Problem description: Reproduce verbatim the lines of the records beginning at the line containing "Locate an element" and ending after the line containing "error-correction-on-option: on is", both included. Omit the pictures from your reply.

The data:
########################################

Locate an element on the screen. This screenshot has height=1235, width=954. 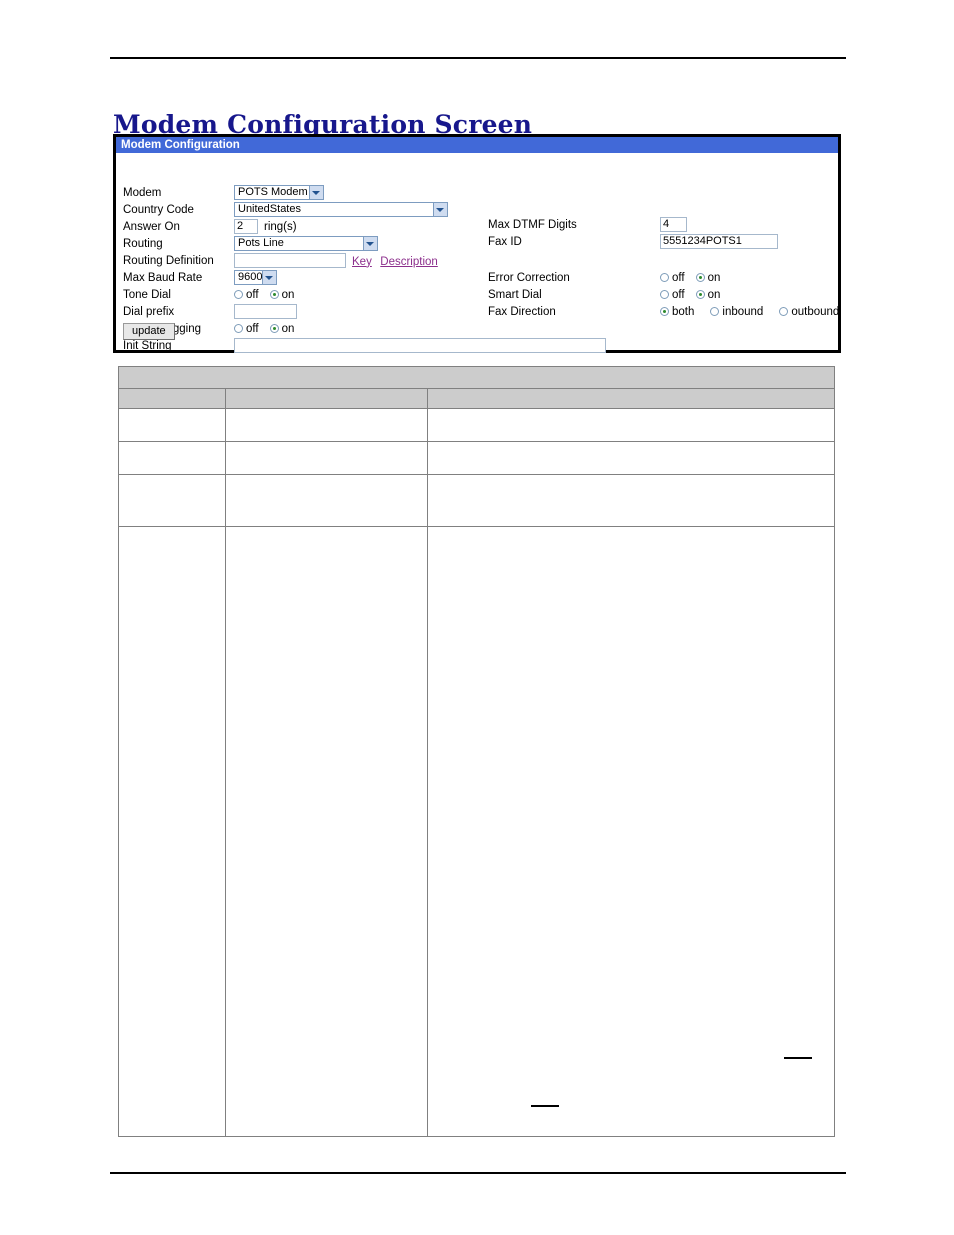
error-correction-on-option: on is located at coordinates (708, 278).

########################################

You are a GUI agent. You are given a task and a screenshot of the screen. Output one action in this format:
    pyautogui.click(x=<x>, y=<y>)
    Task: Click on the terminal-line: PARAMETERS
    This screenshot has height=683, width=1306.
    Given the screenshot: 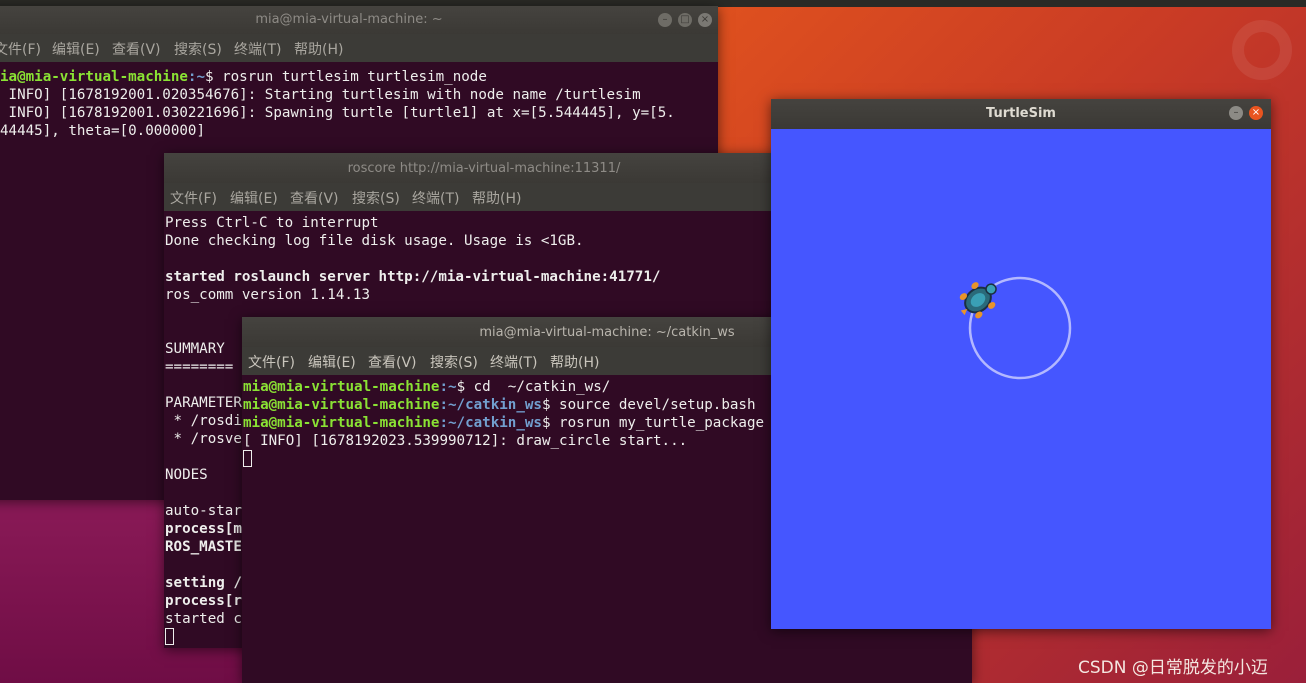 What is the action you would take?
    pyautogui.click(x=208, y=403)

########################################

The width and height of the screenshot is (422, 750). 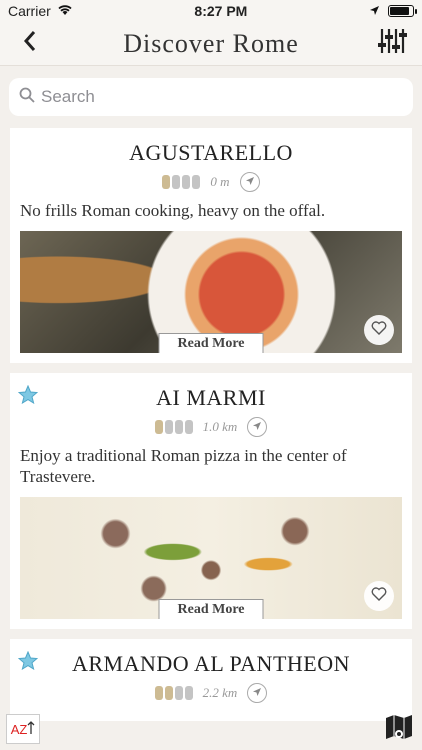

########################################

Your response:
Locate an element on the screen. This screenshot has height=1235, width=954. 
error-correction-on-option: on is located at coordinates (708, 278).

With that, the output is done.